La corruption est présente au sein de l’appareil militaire thaïlandais comme au sein de nombreuses administrations du pays. En revanche, si l’on sait en gros comment les pots-de-vin circulent et sont redistribués au sein de la police, les circuits financiers sont beaucoup plus opaques au sein de l’armée. Un élément ne fait guère de doute : ces pots-de-vin sont surtout versés à très haut niveau et consistent avant tout en commissions lors des achats d’armements, selon une pratique répandue dans de nombreux pays, ce qui explique que l’armée thaïlandaise se retrouve avec un porte-avions qui reste en rade, des dirigeables qui ne volent pas et des chars d’assaut dont les tourelles se fissurent après quelques coups de canon.

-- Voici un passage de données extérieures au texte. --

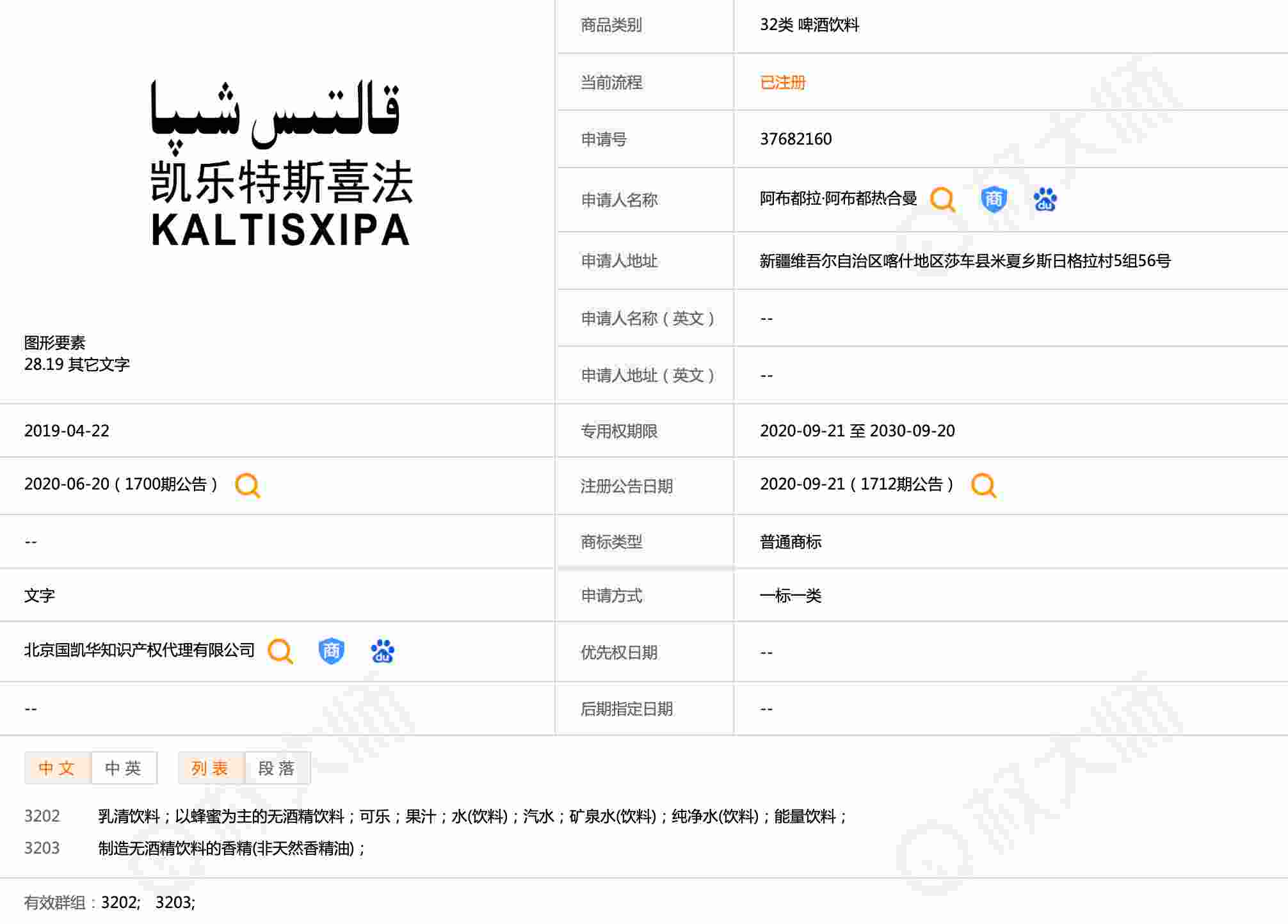Viewport: 1288px width, 924px height.
Task: Click search icon next to 1712期公告
Action: pyautogui.click(x=983, y=486)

Ces combines s’expliquent en partie par les faibles salaires des officiers supérieurs – des salaires totalement en inadéquation avec le prestige social de leur fonction. Un général de brigade thaïlandais gagne 62.000 bahts par mois (1.600 euros), mais il lui faudra au moins dépenser le double pour mener un train de vie qui lui permettra de « conserver la face ». Outre les possibilités d’arrondir les fins de mois avec des commissions, un autre avantage des officiers thaïlandais est d’appartenir à un sous-ensemble social bénéficiant de multiples privilèges, des clubs de golf militaires aux stations balnéaires réservées en passant par une quasi-immunité juridique. L’armée en Thaïlande demeure un Etat dans l’Etat et est bien décidée à se battre bec et ongles pour que cela reste ainsi.